For immediate release
Contact: Sharon Rubinstein, 212-870-3505, ext. 8, cell 703-901-7947, srubinstein@teachingmatters.org

Teaching Matters Uses Positive Results from Independent Pilot Study of its Flagship Program, Teaching for Impact, to Chart Path Ahead

(New York, NY) – February 3, 2014

Teaching Matters is learning as it goes along – and bringing the benefits to schools around the city. An independent evaluation of its Teaching for Impact (TFI) program pilot produced positive results newly documented in a report, and Teaching Matters has already implemented changes suggested by the study’s findings.

TFI rests upon the premise that content-specific teacher teams analyzing and acting upon student assessments, when supported by coaches or learning team leaders, will improve teacher effectiveness and student outcomes.

One key to success: closely adhering to the program, which provides a blueprint for team composition and operations. Where the model was most faithfully followed, results on student performance and teacher satisfaction were best.

“It’s notoriously difficult to make sweeping conclusions from small samples,” said Barbara Storandt, the study’s author and principal of ALTA Solutions Group. “Nevertheless, the evaluation points the way to practices that really matter, and that Teaching Matters is implementing.”

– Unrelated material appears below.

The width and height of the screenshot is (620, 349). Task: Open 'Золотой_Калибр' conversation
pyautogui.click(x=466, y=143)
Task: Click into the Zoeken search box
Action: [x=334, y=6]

Two-thirds of teachers participating in year-end focus groups specifically connected the Teaching for Impact program to sudden and profound increases in student understanding, citing informal classroom assessments or in-class observations as evidence. Moreover, although all New York City schools had sharp declines on the 2013 Common Core-aligned New York State math and ELA tests, many students at schools with the highest functioning Teaching for Impact inquiry teams overtook the scores or increased an existing lead in the scores over students in the same grades at their peer schools, in 2013 as compared to 2012.

“These results are very promising in a pilot study,” said Storandt.

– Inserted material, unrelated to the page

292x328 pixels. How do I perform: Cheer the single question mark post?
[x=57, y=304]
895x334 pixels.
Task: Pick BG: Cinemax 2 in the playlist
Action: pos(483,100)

The Teaching for Impact program aims to increase teacher effectiveness and student performance with an approach that is both flexible and comprehensive. It gives schools and teachers a systematic support structure that includes: curriculum and assessment support, building teacher teams, and leadership development.

Teaching Matters works shoulder-to-shoulder in schools, most urban and high need, helping ease
the demanding transition to Common Core alignment. “We want teachers in tough circumstances
to get what they need, so they can deliver what students need,” said Lynette Guastaferro, Teaching
Matters’ Executive Director.

Here’s what teachers have said about Teaching for Impact:

“Using data to guide student instruction has been amazing. I love being able to look at the pre and
post assessments to help re-teach students topics that were not mastered. It seems to be working
because student scores increased from about 30% in solving equations with fractional coefficients
to about 60%” – 8th grade math teacher

“I like the way we operate: the procedures, the protocols; I feel that everyone has a chance to
speak and be heard. I feel that every idea is considered, and this is how we learn and grow as
teachers.” – 7th grade ELA teacher

“We’ve been refining our approach for nearly 20 years, and have made changes over the years to
accommodate what we’ve learned,” said Guastaferro. “We are delighted that this new research
validates how we’ve been proceeding, and points the way forward.”